## Task prompt
Copy out the entries word for word, beginning at the line containing "You are a GUI" and stopping after the line containing "Action: point(718,531)". Leave out the pictures.

Records from a collection
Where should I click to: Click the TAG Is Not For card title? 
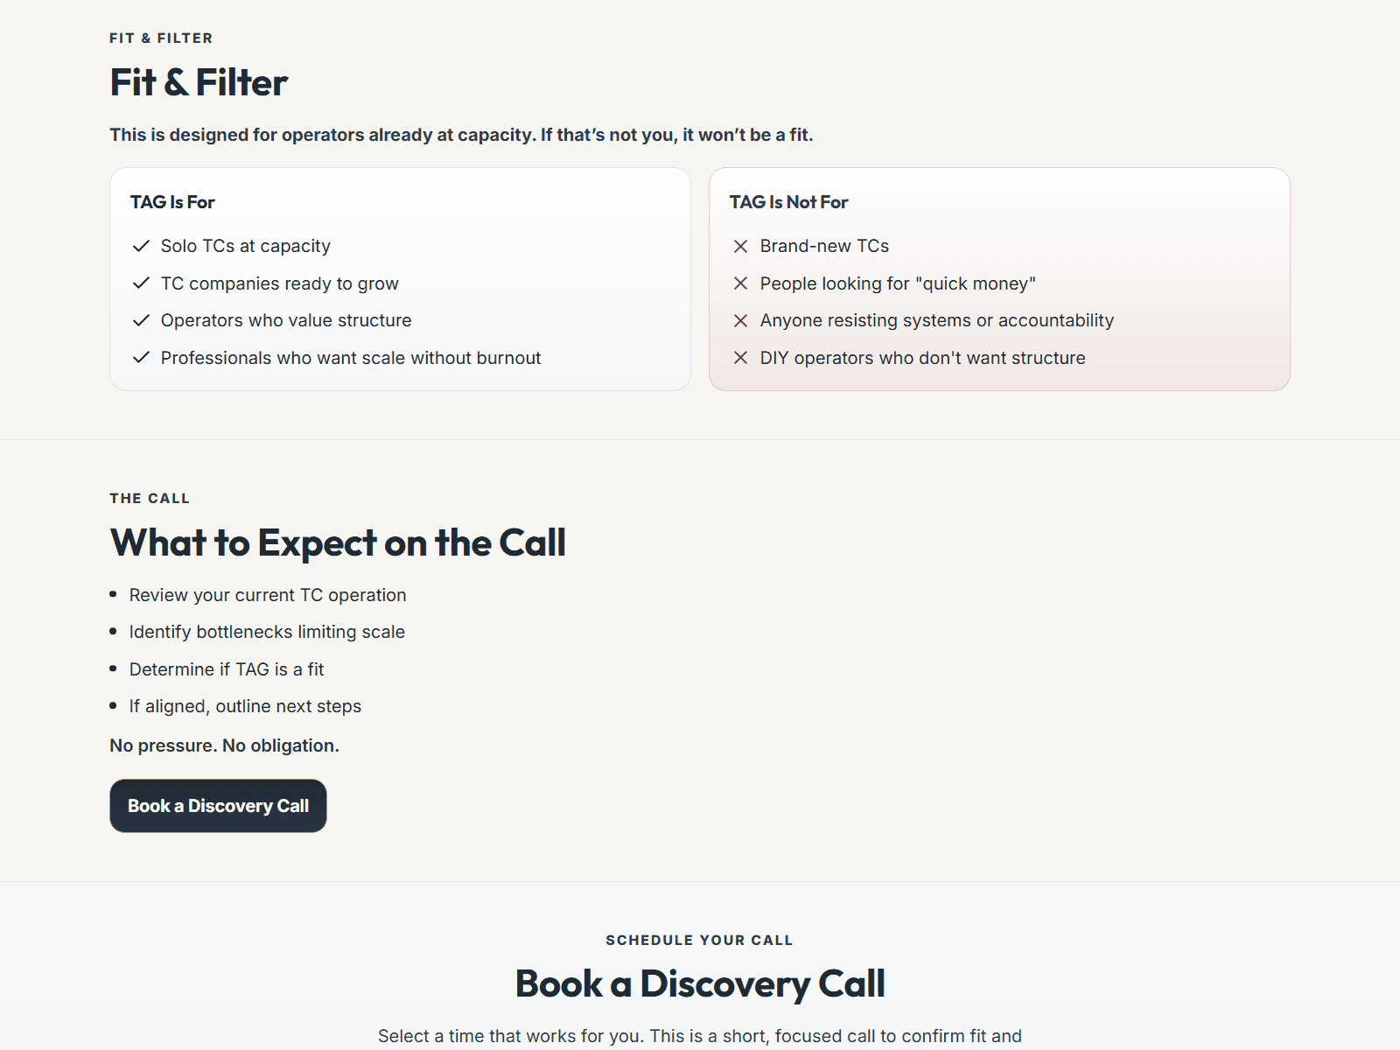pyautogui.click(x=788, y=202)
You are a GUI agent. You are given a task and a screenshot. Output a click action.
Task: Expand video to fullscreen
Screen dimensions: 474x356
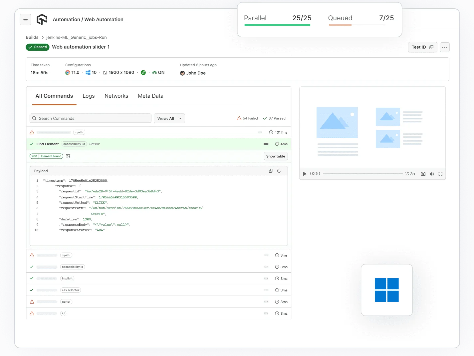tap(440, 174)
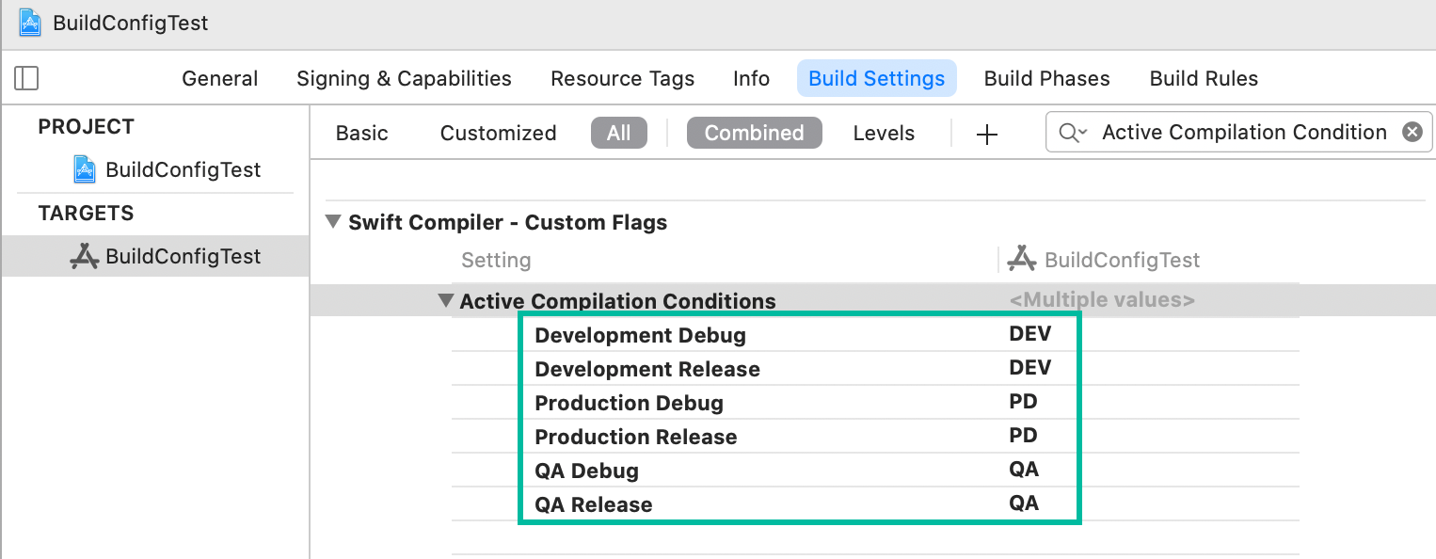Click the sidebar toggle panel icon

(27, 78)
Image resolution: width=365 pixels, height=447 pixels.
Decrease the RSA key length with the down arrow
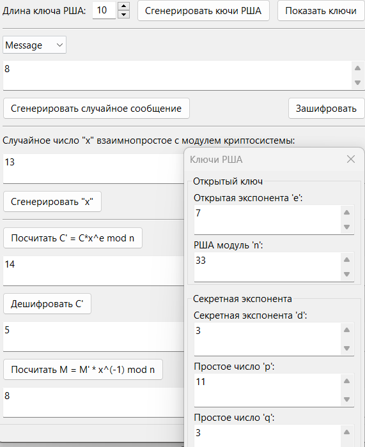click(x=123, y=14)
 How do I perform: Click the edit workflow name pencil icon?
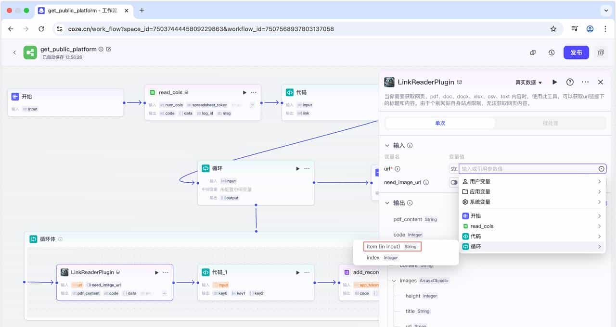[108, 49]
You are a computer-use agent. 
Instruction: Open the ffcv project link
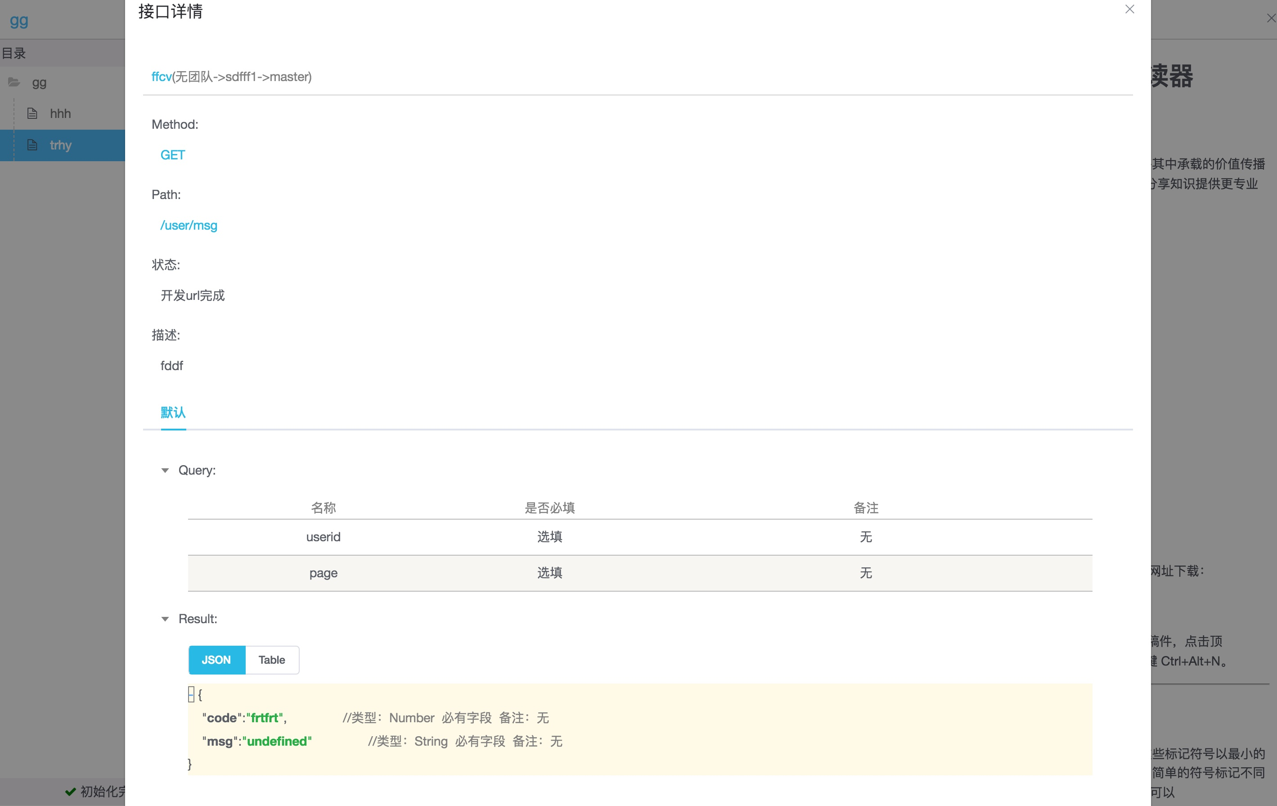161,77
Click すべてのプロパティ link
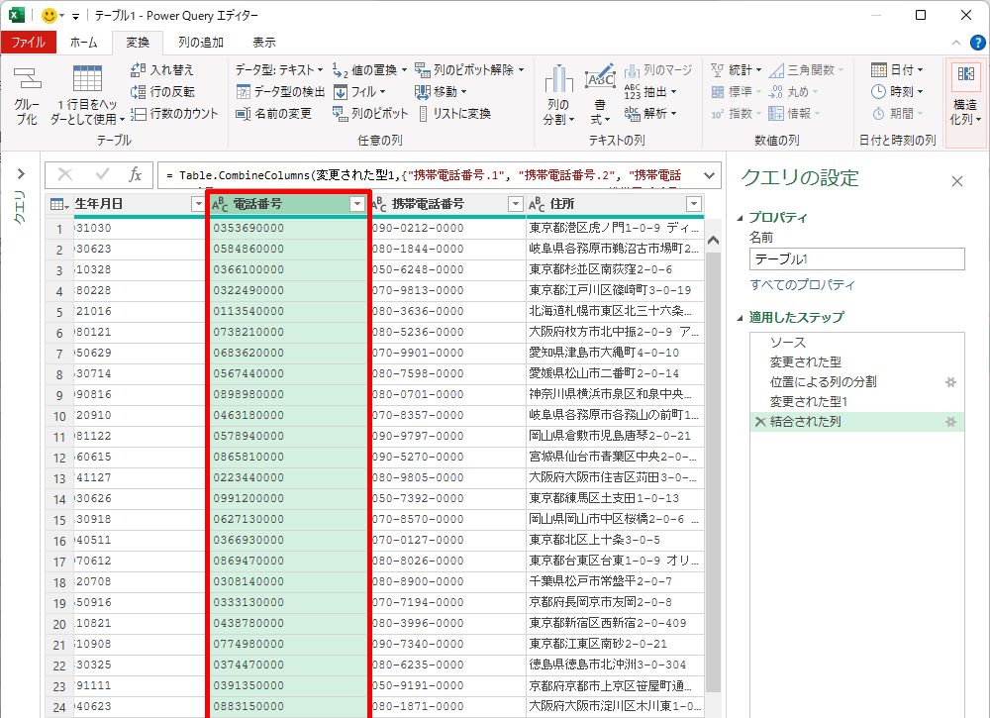This screenshot has width=990, height=718. [x=802, y=285]
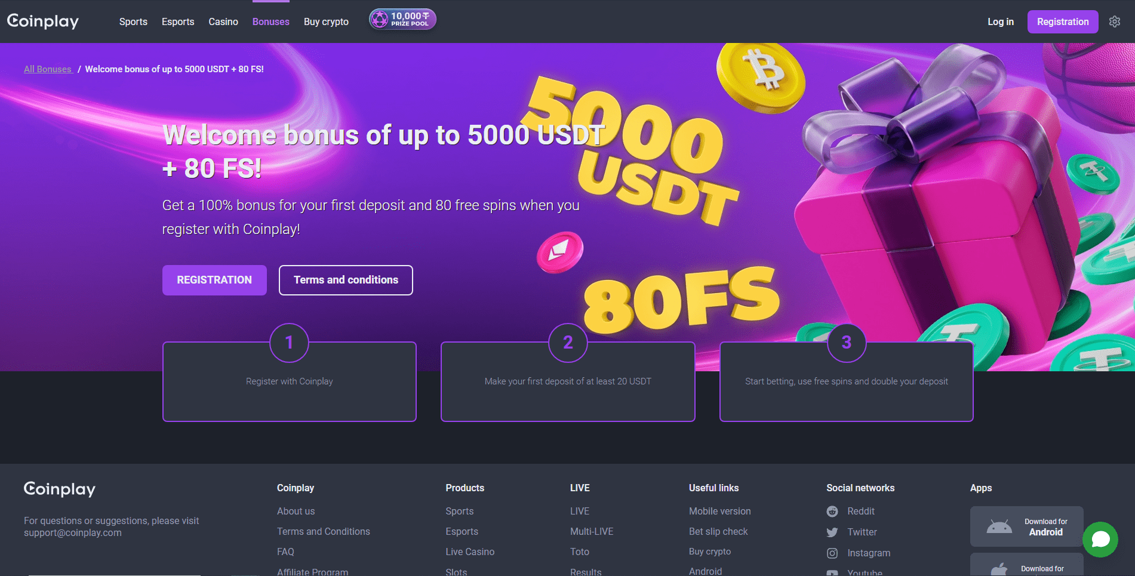Image resolution: width=1135 pixels, height=576 pixels.
Task: Open the Bet slip check link
Action: point(718,531)
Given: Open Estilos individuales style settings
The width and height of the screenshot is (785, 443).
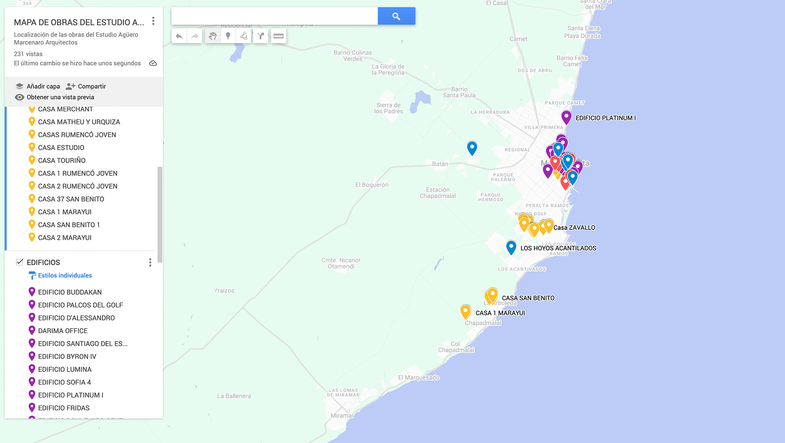Looking at the screenshot, I should (65, 276).

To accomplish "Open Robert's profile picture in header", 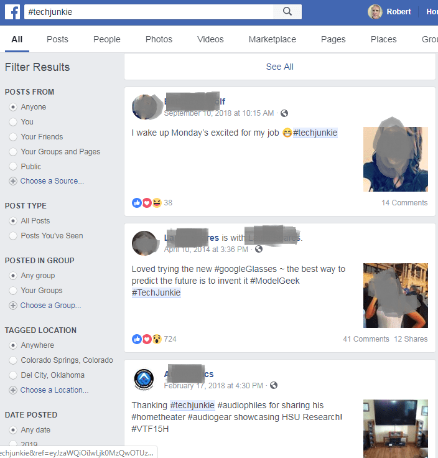I will tap(375, 12).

## Completed task
You are a GUI agent. You are given a task and a screenshot. Output a click action.
Task: Expand video to fullscreen
Screen dimensions: 474x356
tap(440, 174)
Click the sidebar toggle panel icon

(27, 78)
Image resolution: width=365 pixels, height=447 pixels.
Decrease the RSA key length with the down arrow
click(x=123, y=14)
 How do I perform: Click the edit workflow name pencil icon?
[108, 49]
You are a computer-use agent. 
Instruction: Open the ffcv project link
161,77
Click すべてのプロパティ link
This screenshot has width=990, height=718. [x=802, y=285]
Image resolution: width=1135 pixels, height=576 pixels.
Task: Open the Bet slip check link
Action: point(718,531)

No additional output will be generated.